Task details: Report how many lines of the material contain the string "page", and give only that number. Case counts.

Provided records:
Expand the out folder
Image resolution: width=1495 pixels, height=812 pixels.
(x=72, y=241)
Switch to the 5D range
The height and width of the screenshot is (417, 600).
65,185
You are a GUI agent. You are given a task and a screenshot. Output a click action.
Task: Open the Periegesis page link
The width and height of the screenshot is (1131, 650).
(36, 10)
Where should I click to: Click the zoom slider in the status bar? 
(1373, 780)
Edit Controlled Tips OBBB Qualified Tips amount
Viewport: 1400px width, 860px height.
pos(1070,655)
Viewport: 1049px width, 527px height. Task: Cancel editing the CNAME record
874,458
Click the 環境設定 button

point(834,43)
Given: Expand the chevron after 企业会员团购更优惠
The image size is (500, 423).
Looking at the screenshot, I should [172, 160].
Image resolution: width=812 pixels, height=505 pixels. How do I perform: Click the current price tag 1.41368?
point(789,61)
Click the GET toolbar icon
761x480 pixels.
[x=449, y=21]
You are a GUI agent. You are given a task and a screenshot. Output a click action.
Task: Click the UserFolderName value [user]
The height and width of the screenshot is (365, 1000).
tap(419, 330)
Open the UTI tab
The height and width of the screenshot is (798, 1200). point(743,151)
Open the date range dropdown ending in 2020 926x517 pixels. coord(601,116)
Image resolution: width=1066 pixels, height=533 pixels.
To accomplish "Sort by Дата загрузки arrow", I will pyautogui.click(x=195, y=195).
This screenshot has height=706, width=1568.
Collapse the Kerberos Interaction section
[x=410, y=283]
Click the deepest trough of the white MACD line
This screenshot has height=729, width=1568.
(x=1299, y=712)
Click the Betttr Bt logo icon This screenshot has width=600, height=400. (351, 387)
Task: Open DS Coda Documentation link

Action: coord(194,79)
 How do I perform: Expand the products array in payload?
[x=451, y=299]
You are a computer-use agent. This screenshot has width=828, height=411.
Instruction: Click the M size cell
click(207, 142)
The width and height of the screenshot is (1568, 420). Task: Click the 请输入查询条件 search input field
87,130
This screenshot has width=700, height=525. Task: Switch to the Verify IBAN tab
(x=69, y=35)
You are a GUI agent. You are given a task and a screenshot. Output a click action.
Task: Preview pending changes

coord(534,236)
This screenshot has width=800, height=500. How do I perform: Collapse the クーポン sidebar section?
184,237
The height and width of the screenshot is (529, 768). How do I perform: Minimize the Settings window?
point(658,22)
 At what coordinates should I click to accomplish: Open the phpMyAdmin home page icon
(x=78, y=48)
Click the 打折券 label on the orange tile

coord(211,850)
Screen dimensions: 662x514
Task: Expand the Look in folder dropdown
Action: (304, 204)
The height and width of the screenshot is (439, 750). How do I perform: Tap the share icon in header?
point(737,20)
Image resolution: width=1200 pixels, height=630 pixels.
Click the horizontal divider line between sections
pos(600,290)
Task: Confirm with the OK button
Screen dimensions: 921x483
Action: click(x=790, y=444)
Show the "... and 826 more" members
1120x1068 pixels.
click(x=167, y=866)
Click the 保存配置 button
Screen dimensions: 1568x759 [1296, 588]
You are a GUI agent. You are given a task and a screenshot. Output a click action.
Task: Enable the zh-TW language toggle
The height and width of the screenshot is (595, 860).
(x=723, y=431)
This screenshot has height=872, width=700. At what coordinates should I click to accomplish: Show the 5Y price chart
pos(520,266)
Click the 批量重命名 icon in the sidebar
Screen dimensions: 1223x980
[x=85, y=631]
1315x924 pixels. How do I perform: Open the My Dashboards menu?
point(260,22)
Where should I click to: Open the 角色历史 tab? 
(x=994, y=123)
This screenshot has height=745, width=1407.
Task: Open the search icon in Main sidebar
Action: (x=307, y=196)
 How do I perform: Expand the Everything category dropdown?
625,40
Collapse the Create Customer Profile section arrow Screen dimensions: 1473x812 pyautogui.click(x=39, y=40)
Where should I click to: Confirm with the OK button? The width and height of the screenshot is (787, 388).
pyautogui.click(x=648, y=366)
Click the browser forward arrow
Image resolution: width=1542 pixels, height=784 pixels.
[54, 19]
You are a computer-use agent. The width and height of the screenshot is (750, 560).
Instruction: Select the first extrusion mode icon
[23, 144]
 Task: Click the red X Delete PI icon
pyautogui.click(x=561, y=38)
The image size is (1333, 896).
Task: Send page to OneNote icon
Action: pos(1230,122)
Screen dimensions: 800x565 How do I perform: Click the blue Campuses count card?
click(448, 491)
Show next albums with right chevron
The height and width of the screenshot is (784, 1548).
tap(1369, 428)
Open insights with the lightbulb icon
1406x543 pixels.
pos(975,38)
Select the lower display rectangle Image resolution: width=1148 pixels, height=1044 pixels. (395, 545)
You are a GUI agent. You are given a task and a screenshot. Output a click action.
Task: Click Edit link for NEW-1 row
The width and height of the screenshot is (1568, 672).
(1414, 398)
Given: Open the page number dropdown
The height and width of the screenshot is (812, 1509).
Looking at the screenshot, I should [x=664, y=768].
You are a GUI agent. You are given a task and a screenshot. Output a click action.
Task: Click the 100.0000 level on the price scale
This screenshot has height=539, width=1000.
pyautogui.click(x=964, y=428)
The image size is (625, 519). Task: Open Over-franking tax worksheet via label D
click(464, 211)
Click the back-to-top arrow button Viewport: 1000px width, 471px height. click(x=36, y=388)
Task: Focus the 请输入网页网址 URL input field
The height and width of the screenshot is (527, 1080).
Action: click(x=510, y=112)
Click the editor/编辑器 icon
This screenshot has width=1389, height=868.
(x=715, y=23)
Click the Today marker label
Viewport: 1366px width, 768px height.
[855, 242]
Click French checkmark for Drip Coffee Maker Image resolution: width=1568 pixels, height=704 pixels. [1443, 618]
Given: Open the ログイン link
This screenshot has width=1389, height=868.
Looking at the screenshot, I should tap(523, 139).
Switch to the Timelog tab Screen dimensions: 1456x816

Task answer: 4